Among the six black homesteading communities in the Great Plains were Blackdom, New Mexico; Nicodemus, Kansas; DeWitty, Nebraska; Sully County, South Dakota; Empire, Wyoming; and Dearfield, Colorado. Black American settlers frequently organized into groups and started these communities by combining their labor and resources to create profitable homesteads. They established churches, schools, and other social organizations to promote unity and belonging.

Despite their tenacity and creativity, African American homesteaders still had to overcome formidable obstacles. In the journal "African American Homesteader “Colonies” in the Settling of the Great Plains", the writers talk about how unfair practices hindered their success, like not being able to get loans or agricultural extension services. Further obstacles to agricultural development were the severe weather of the Great Plains, which included severe winters and drought.

A recent study carried out at the University of Nebraska with funding from the National Park Service provides a detailed account of the number and achievements of black homesteaders in the area.

- An estimated 3,500 black claimants are believed to have been successful in securing their patents, or titles, from the General Property Office, which has allowed them to own some 650,000 acres of prairie property.
- Up to 15,000 individuals, including all family members, called these homesteads home.

=== Dearfield ===

During a period of severe racial prejudice, Black families seeking opportunity and autonomy found sanctuary in the Colorado community of Dearfield. Dearfield prospered for a while, having a church, school, and other businesses, although encountered many obstacles, such as severe weather and financial troubles. Eventually, the town began to collapse, mostly as a result of economic causes like the industrialization of agriculture and the Great Depression.

Elaine Tassy's essay "Dearfield – a Refuge for Black Homesteaders in the 1900s – could become part of the National Park Service" explores plans to preserve the history of Deerfield, including suggestions to include it in the national park system. By granting this status, the town's historical value would be protected and safeguarded for upcoming generations. Author Tassy uses conversations with the town's founding relatives and local historians to give readers a glimpse into Dearfield's colorful past and its lasting significance as a representation of African American resilience and community building in the face of hardship.

== Modern analysis ==
In Richards Edward's journal, "African Americans and the Southern Homestead Act", he contends that the act restricted African Americans' access to land because of fraud, prejudice, and bureaucratic barriers.

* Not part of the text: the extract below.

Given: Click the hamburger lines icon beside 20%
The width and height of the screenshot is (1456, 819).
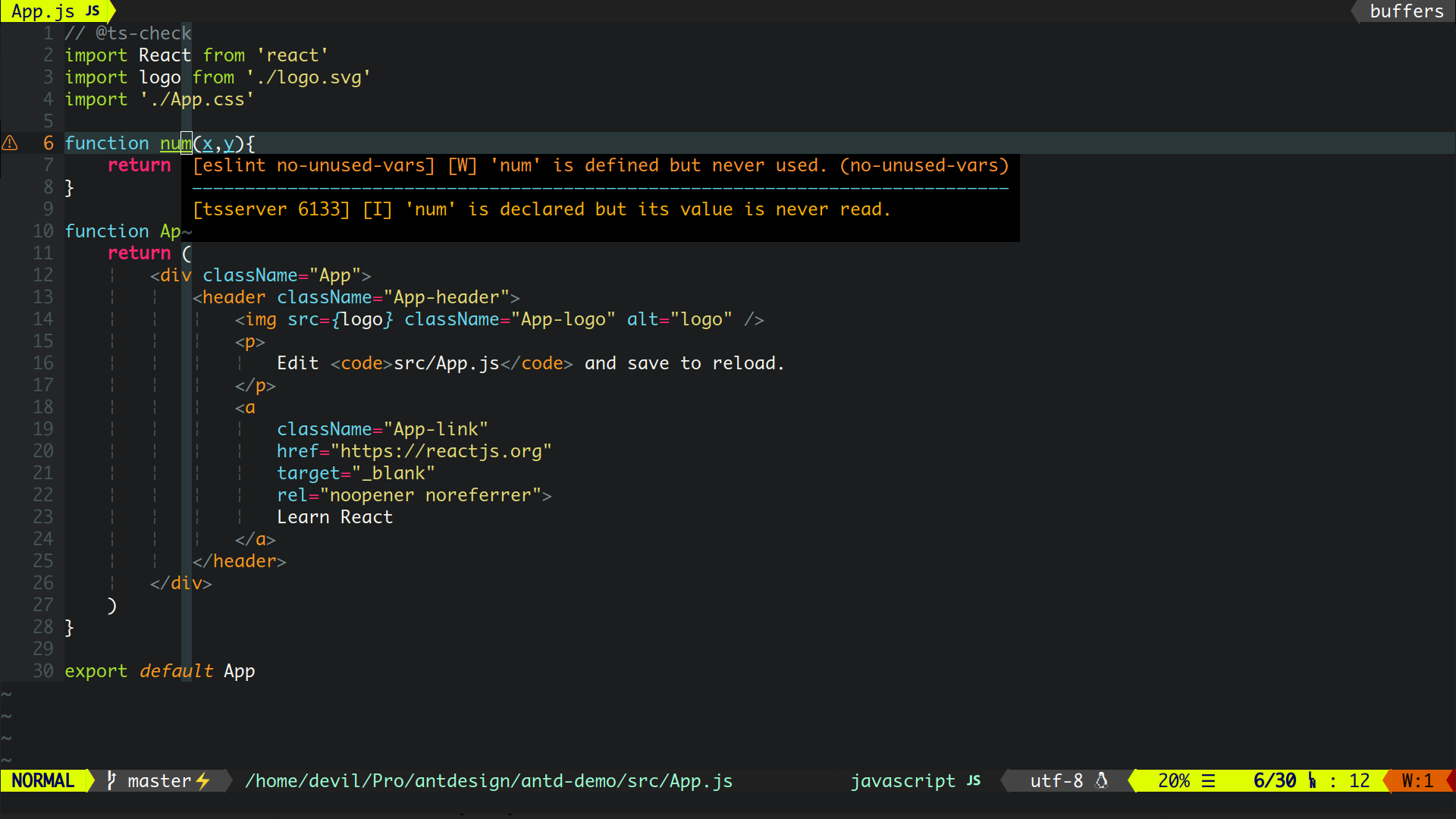Looking at the screenshot, I should tap(1209, 780).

He emphasizes the difficulties African Americans experienced in obtaining and preserving land, as well as the larger historical background of Reconstruction and African Americans' attempts to establish their rights and autonomy, through archival research and analysis.

Although the goal of the Act was to give land to freed slaves, authors of the research paper "Race and Local Knowledge: New Evidence from the Southern Homestead Act" contend that local knowledge about the quality of the property was a major factor in deciding who was eligible for the program. They discovered that African American settlers were frequently given less attractive, lower-quality land, whereas white settlers tended to obtain the most valuable and bountiful property.